start

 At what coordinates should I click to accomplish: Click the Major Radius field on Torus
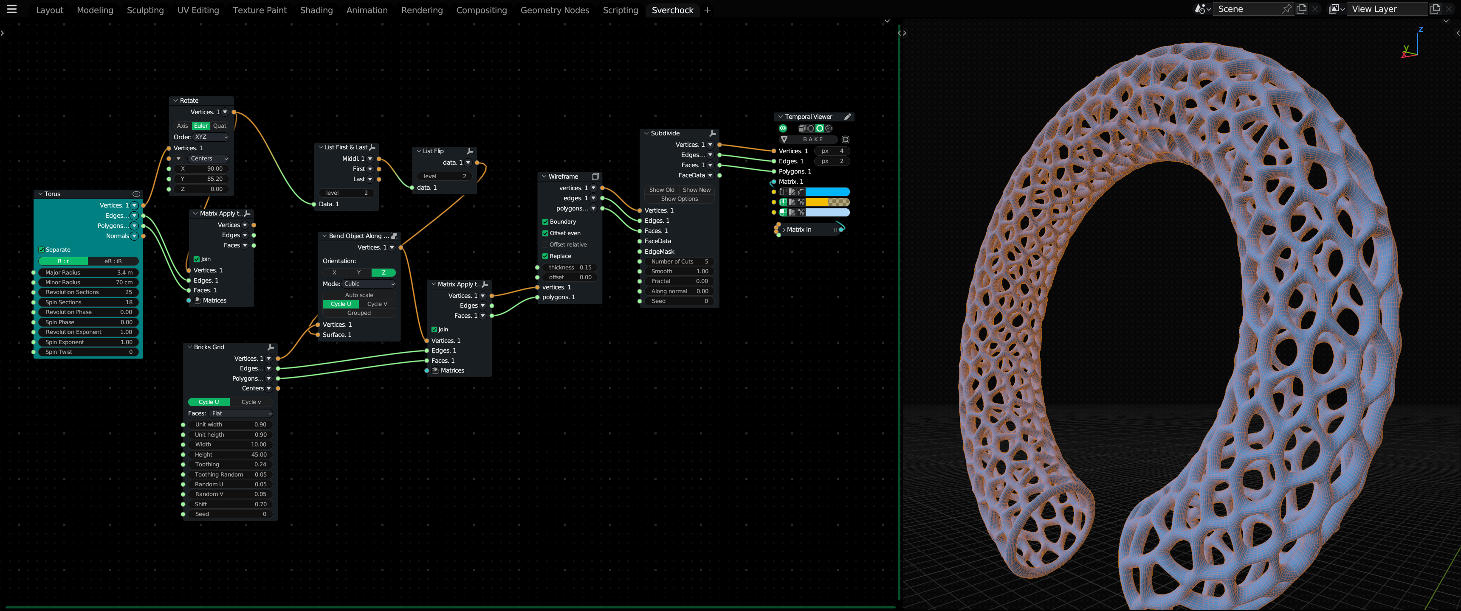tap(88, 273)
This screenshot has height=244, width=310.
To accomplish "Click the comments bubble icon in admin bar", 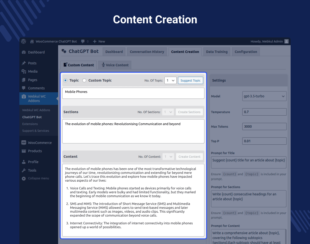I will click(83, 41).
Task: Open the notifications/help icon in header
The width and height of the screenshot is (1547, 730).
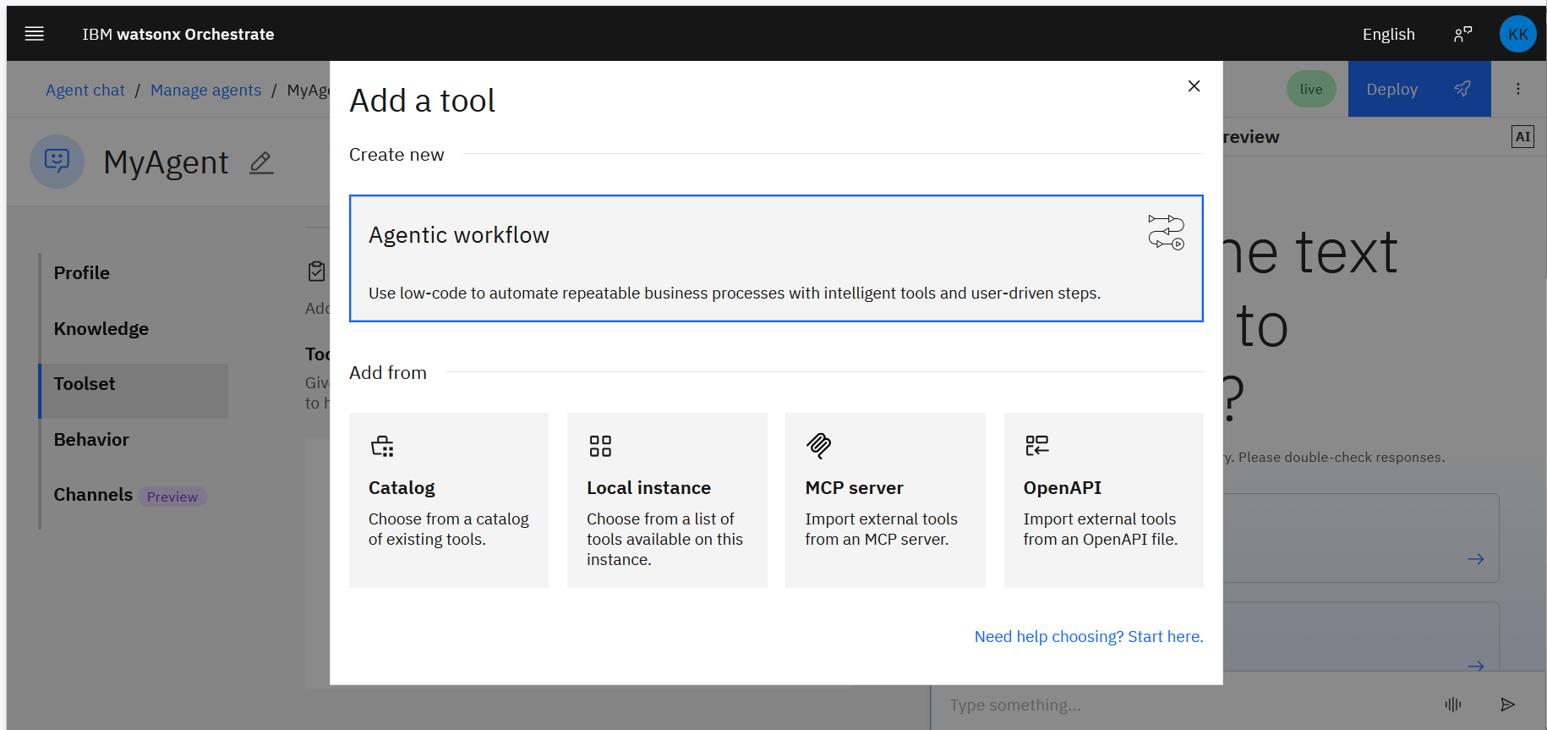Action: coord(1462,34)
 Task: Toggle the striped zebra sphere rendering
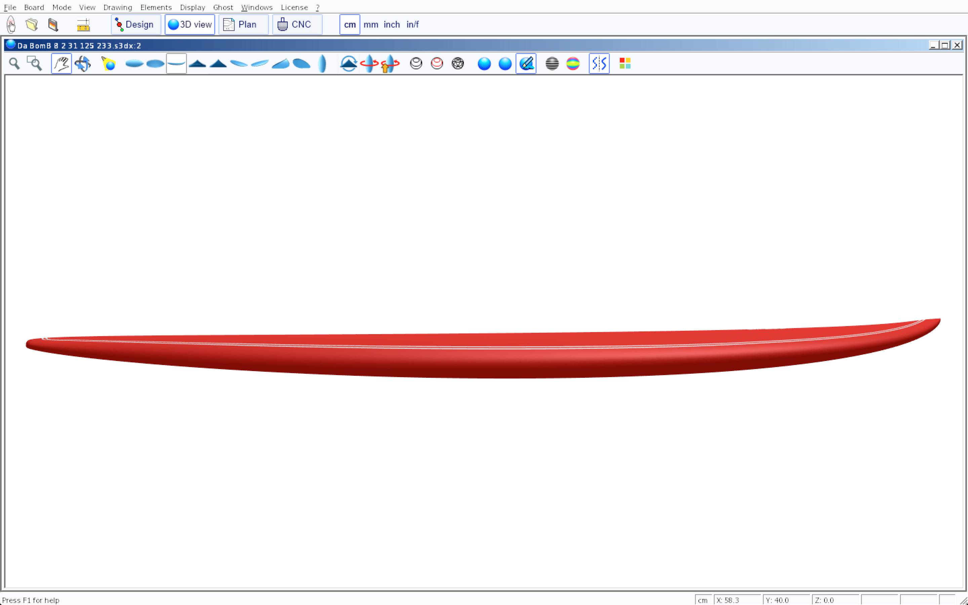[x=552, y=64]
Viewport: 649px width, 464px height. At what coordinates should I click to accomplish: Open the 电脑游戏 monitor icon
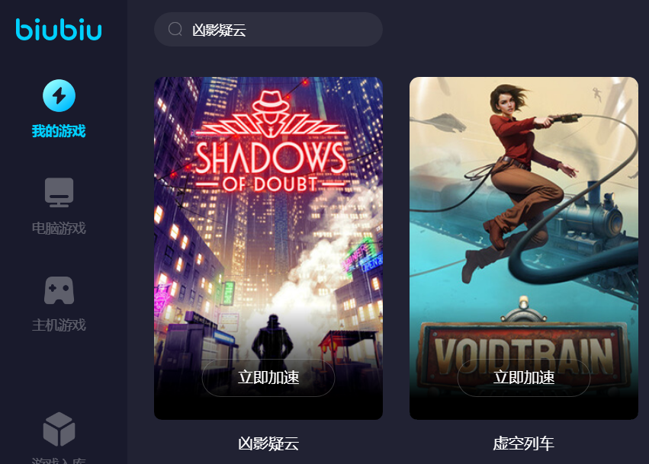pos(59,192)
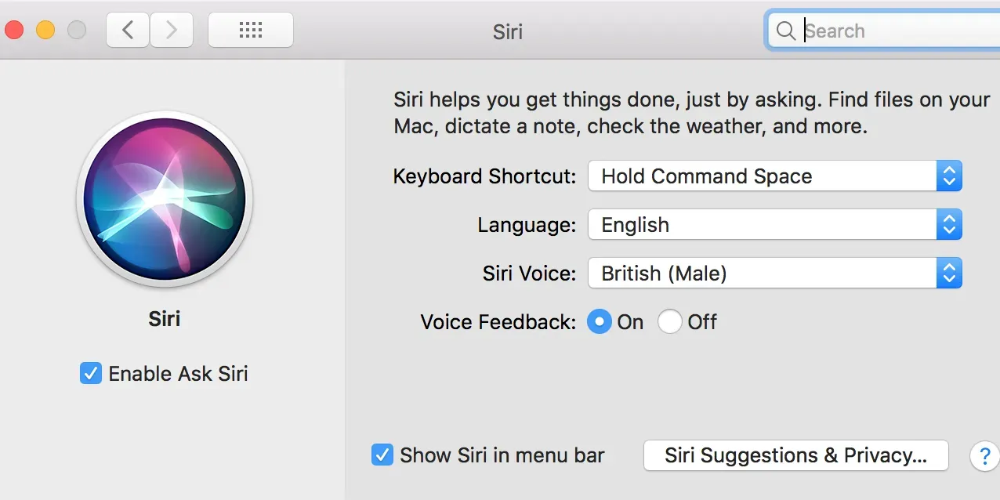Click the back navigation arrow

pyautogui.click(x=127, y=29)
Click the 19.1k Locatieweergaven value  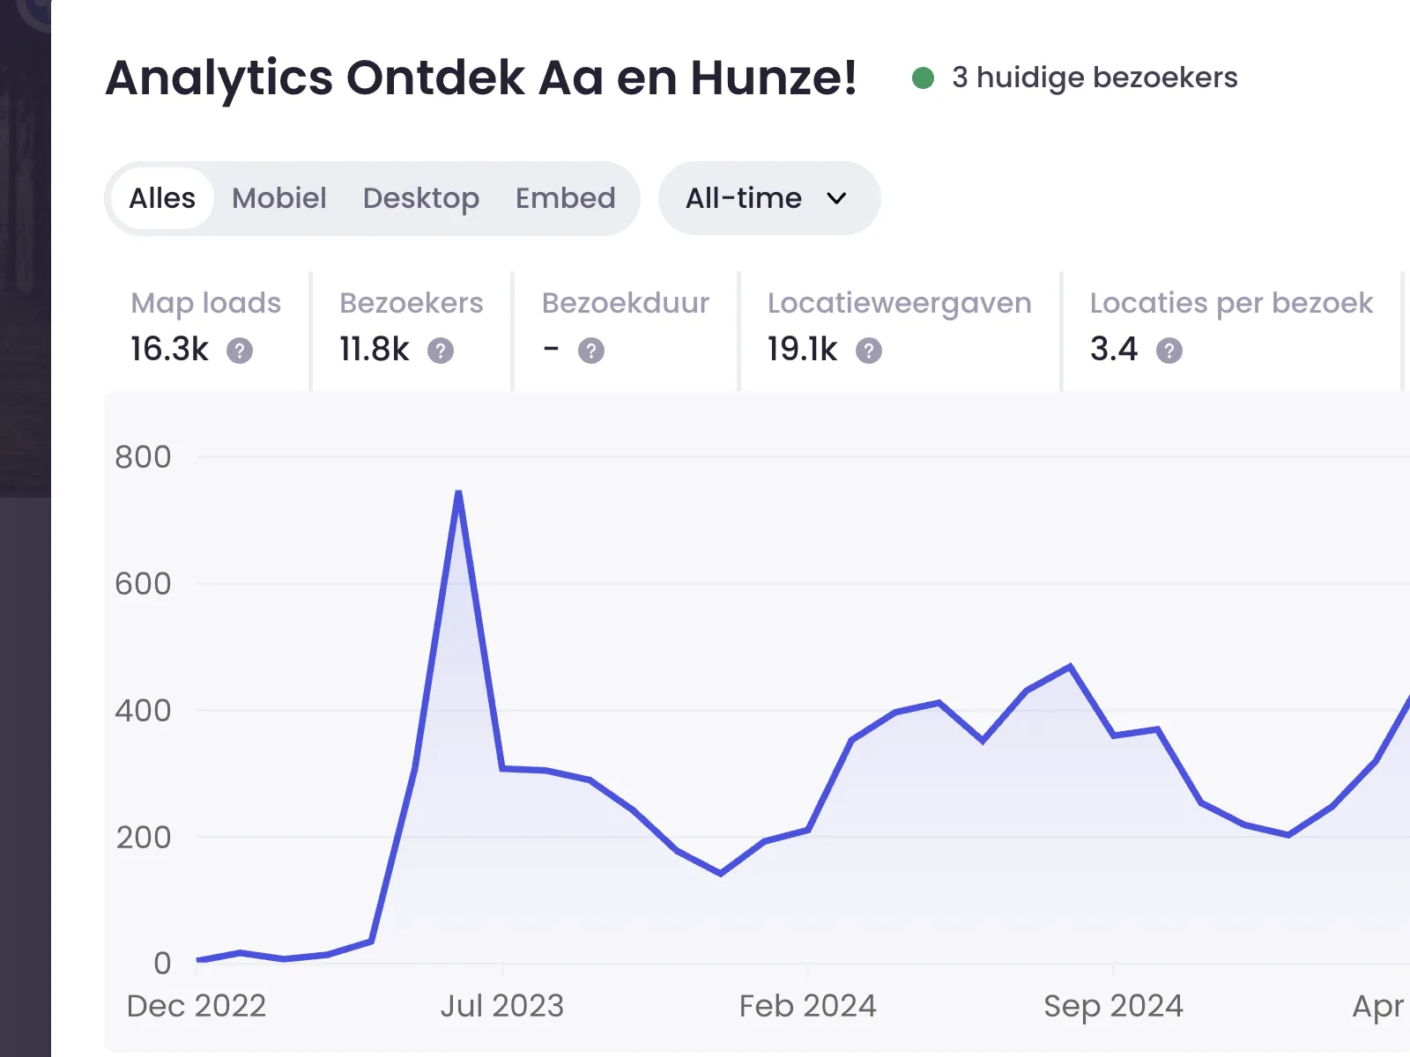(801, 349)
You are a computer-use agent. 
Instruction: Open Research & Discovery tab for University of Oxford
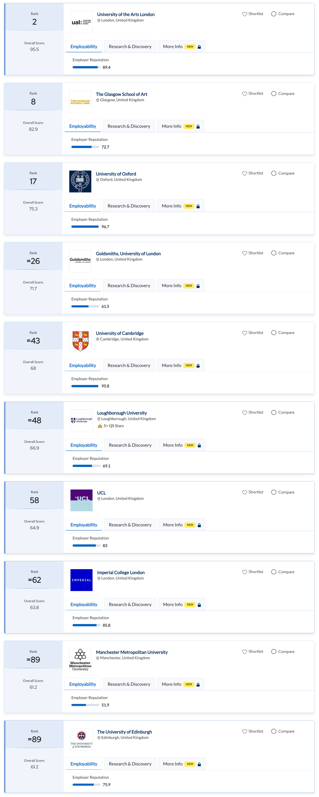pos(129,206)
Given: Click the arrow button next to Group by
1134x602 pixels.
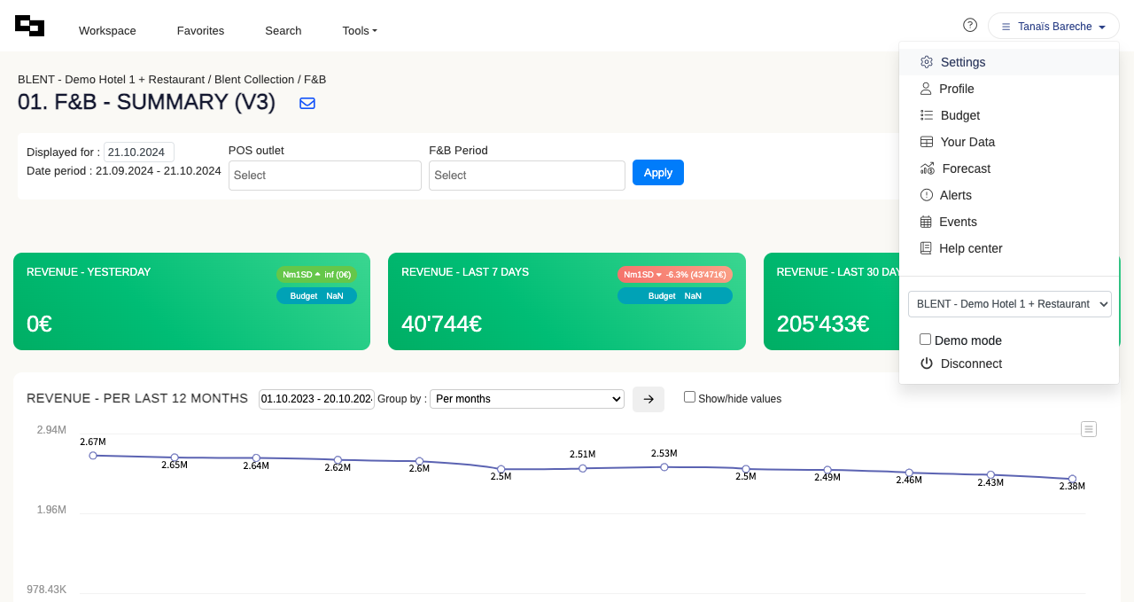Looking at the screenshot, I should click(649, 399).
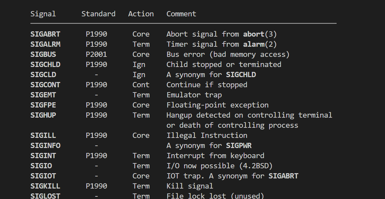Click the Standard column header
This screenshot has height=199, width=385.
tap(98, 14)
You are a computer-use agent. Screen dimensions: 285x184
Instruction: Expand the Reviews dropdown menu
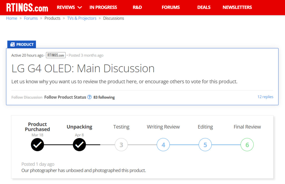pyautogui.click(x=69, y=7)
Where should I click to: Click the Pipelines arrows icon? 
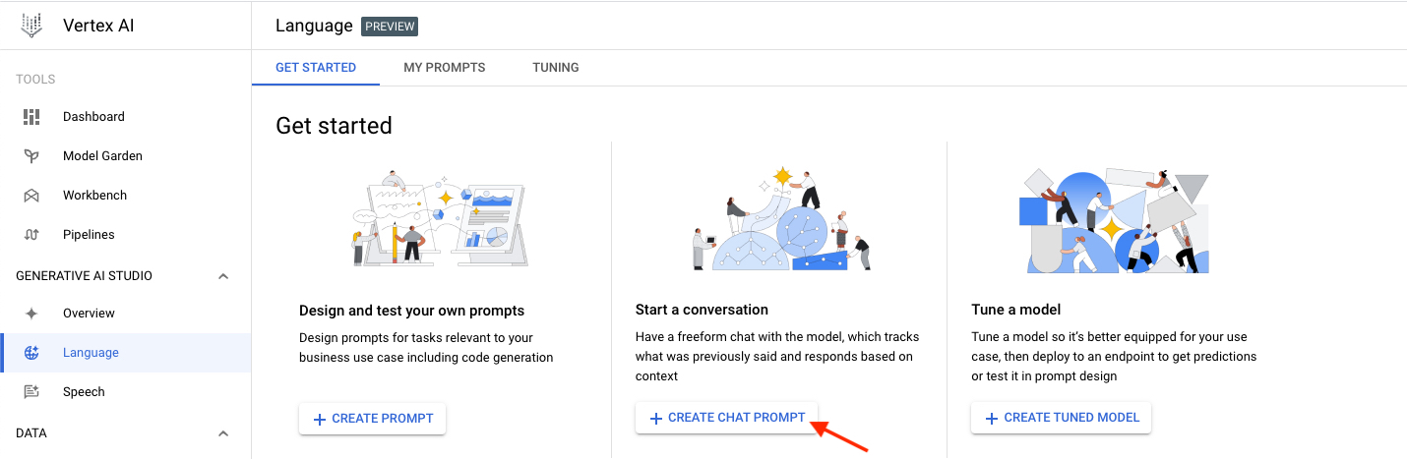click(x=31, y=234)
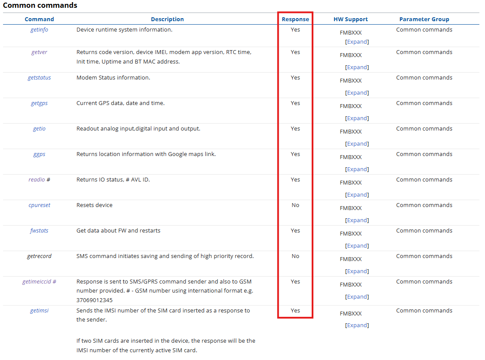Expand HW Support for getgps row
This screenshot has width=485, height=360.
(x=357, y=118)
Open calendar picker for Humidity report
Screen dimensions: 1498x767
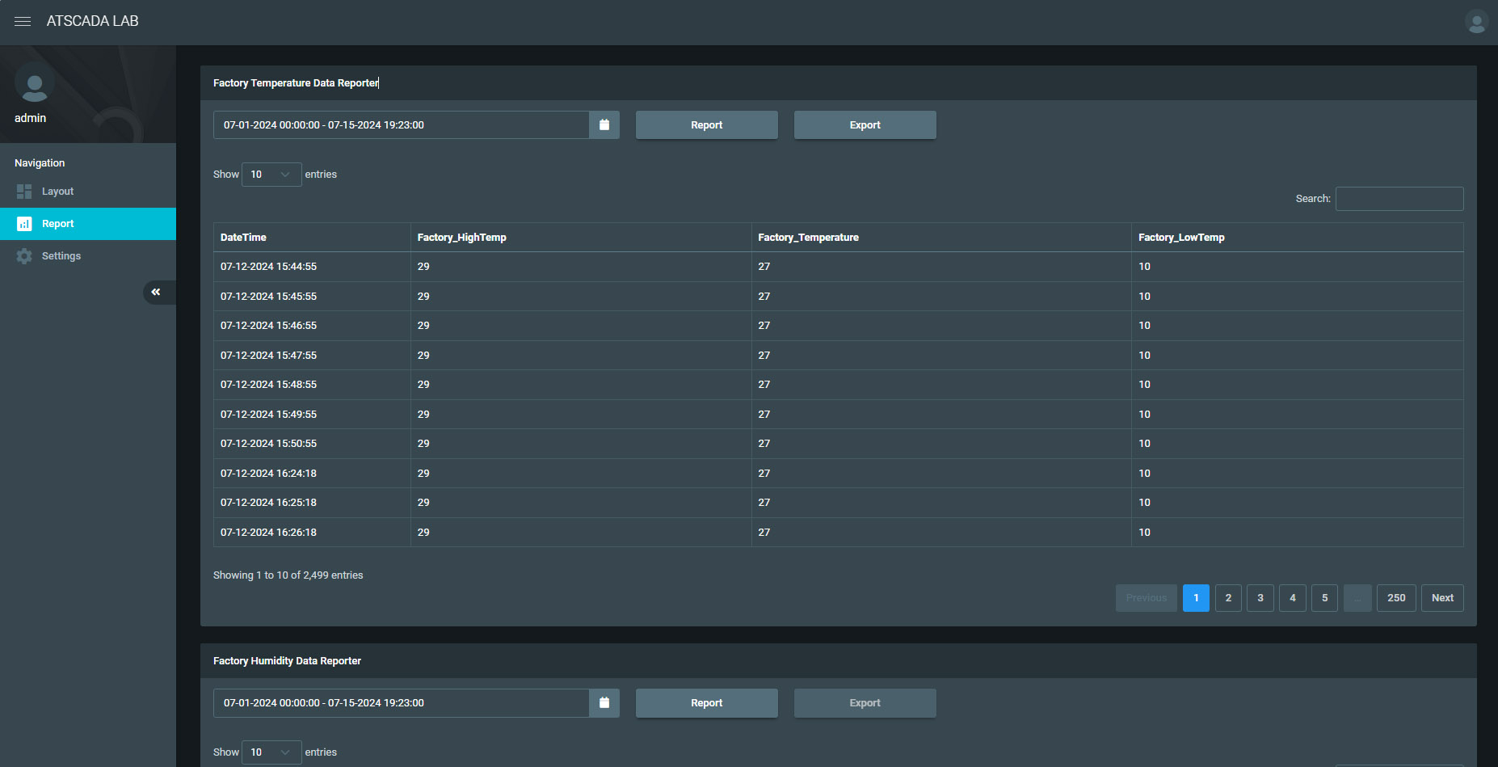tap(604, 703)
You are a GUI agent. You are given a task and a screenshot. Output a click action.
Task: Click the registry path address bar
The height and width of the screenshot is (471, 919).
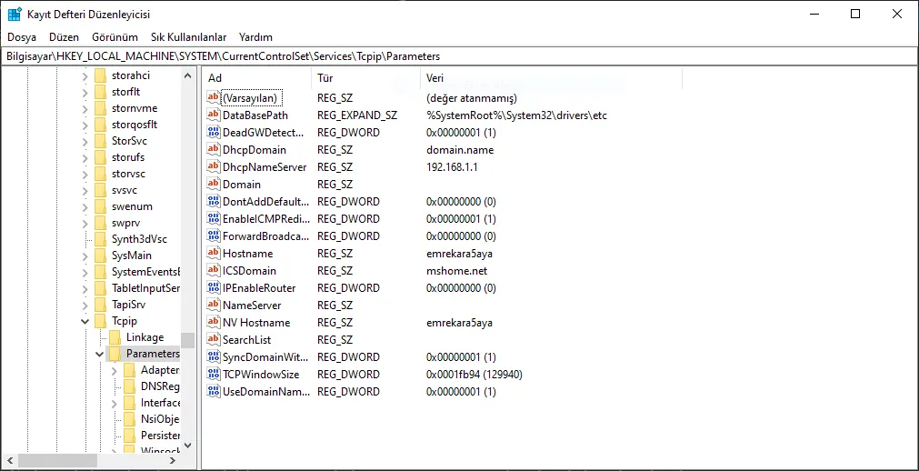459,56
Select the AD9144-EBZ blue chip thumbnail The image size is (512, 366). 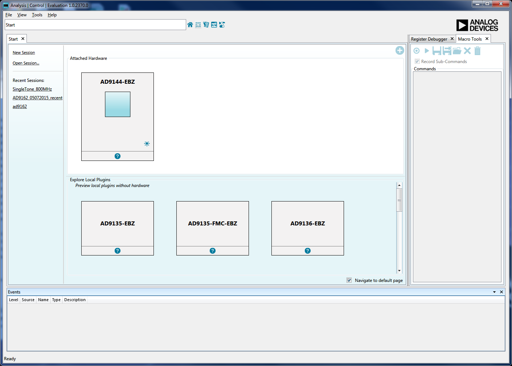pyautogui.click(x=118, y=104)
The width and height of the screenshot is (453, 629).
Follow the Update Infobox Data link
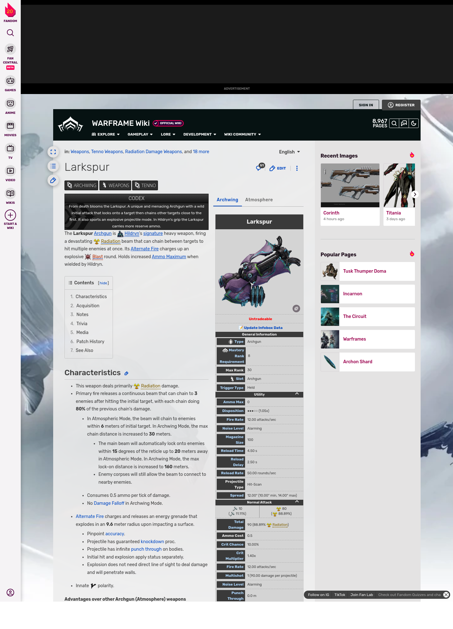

end

_GOAL_: Extract from the listing above each line that contains the word "Open".

_REPLY_:
Task: Open the notifications/help icon in header
Viewport: 649px width, 464px height. At what coordinates should I click to accomplish: Open the 电脑游戏 monitor icon
Instruction: Open Research & Discovery tab for University of Oxford
Open calendar picker for Humidity report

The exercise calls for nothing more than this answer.